On Sat, 30 Jun 2001, Stuart Ballard wrote:
> Ian Hickson wrote:
> >
> > > Does that include giving remote html documents access to modify (their
> > > instance of) html.css?
> >
> > If they can get hold of it, yes. The CSSOM (rightly) gives no way for
> > script to get a pointer to the UA or user stylesheets, though.
>
> How sure are you that they can't get hold of it?
Pretty sure.
> How secure would you feel if you knew that there was a
> remote-write-access-to-your-local-disk exploit that would be possible
> if they could get hold of a pointer to html.css?
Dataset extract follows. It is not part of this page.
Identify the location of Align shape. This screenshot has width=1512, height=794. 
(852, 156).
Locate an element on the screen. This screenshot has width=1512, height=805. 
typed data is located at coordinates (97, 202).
It wouldn't be write access to the hard disk; but I wouldn't like it if
script could, on the fly, change my user stylesheet preferences, even on
a per-session basis.
> The reason I ask is that, based on other subthreads here, it looks like
> we want to move to a model where XBL rules added through html.css are
> trusted.
Ok... (We had better make sure none of the methods of those bindings do
anything dodgy, btw!)
> This opens up an exploit if a remote document can modify its instance
> of html.css, since any bindings it adds through html.css would execute
> trusted.
Sure. Thankfully, that can't be done. (Or if it can, it's a very serious
privacy bug.)
> Based on your knowledge of CSSOM, would you feel comfortable making
> this change without adding extra restrictions (eg ensuring that they
> couldn't modify html.css even if they found it)?
I don't see the point. We have a security model here ("you can't get
access to the stylesheet"), we should rely on it working. Using multi-tier
security models seems needlessly wasteful. (Also, how would you test it?)
It would be a serious privacy bug even if you could _read_ the UA or user
stylesheets through the CSSOM.
ObDisclaimer: I'm no security expert!